As a side note, I think the ability to manipulate colors in plots/graphs/maps is one of R’s many great strengths. My personal experience is that getting the right color scheme can make a difference in how data are perceived in a plot.
RColorBrewer basically provides one function, brewer.pal, that generates different types of color palettes. There are three types of palettes: sequential, diverging, and qualitative. Roughly speaking, sequential palettes are for continuous data where low is less important and high is more important, diverging palettes are for continuous data where both low and high are important (i.e. deviation from some reference point), and qualitative palettes are for categorical data where there is no logical order (i.e. male/female).
To use the brewer.pal function, it’s often useful to combine it with another R function, colorRampPalette. This function is built into R and is part of the grDevices package. It takes a palette of colors and interpolates between the colors to give you an entire spectrum. Think of a painter’s palette with 4 or 5 color blotches on it, and then think of the painter taking a brush and blending the colors together. That’s what colorRampPalette does. So brewer.pal gives you the colors and colorRampPalette mashes them together. It’s a happy combination.
So, how do we use these functions? My basic approach is to first set the palette depending on the type of data. Suppose we have continuous sequential data and we want the “Blue-Purple” palette
colors <- brewer.pal(4, "BuPu")
Here, I’ve taken 4 colors from the “BuPu” palette, so there are now 4 blotches on my palette.
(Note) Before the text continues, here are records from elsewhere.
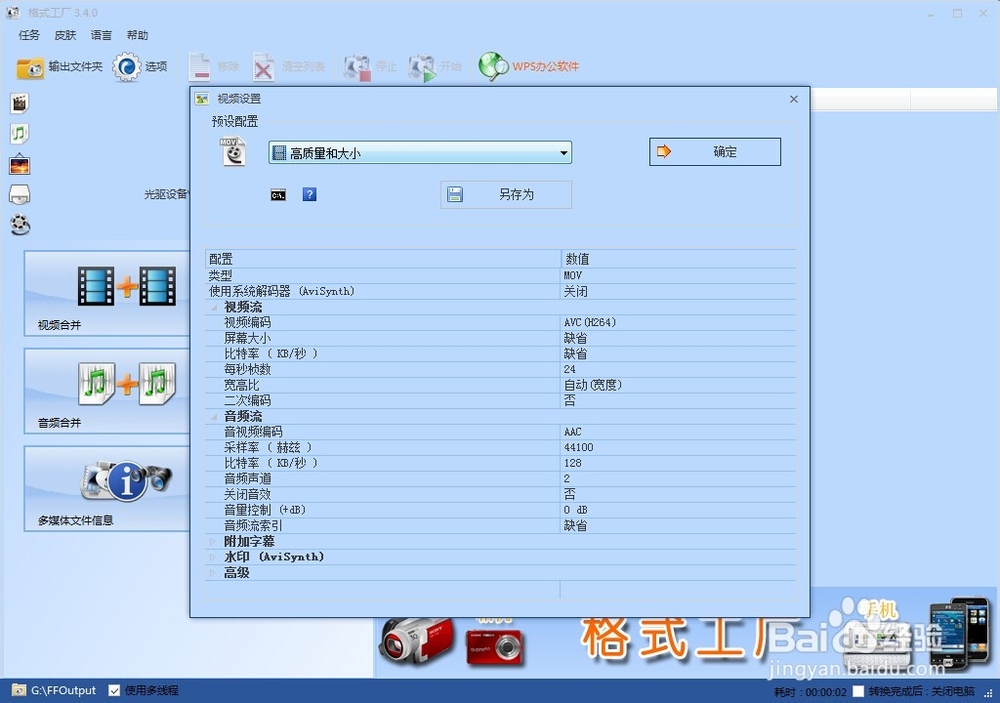Image resolution: width=1000 pixels, height=703 pixels.
Task: Select the audio converter icon in sidebar
Action: (x=20, y=133)
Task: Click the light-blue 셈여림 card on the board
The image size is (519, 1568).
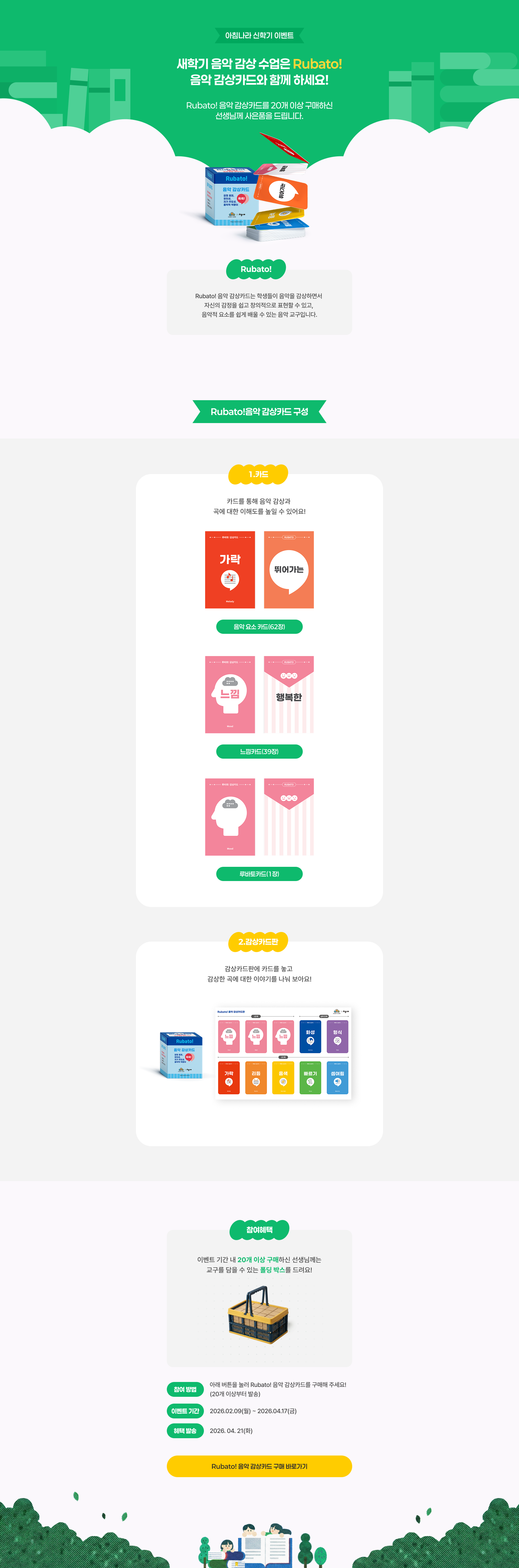Action: pyautogui.click(x=338, y=1077)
To interpolate these colors, I can call colorRampPalette, which actually returns a function.
pal <- colorRampPalette(colors)
Now, pal is a function that takes a positive integer argument and returns that number of colors from the palette. So for example
> pal(5) [1] "#EDF8FB" "#C1D7E9" "#9FB1D4" "#8B80BB" "#88419D"
I got 5 different colors from the palette, with their red, green, and blue values coded in hexadecimal. If I wanted 20 colors I could have called pal(20).
The pal function is useful in other functions like image or wireframe (in the lattice package). In both of those functions, the ‘col’ argument can be given a set of colors generated by the pal function. For example, you could call
data(volcano) image(volcano, col = pal(30))
and you would plot the ‘volcano’ data using 30 colors from the “BuPu” palette.
If you’re wondering what all the different palettes are and what colors are in them, here’s a handy reference:
Or you can just call
display.brewer.all()
There’s been a lot of interesting work done on colors in R and this is just scratching the surface. I’ll probably return to this subject in a future post.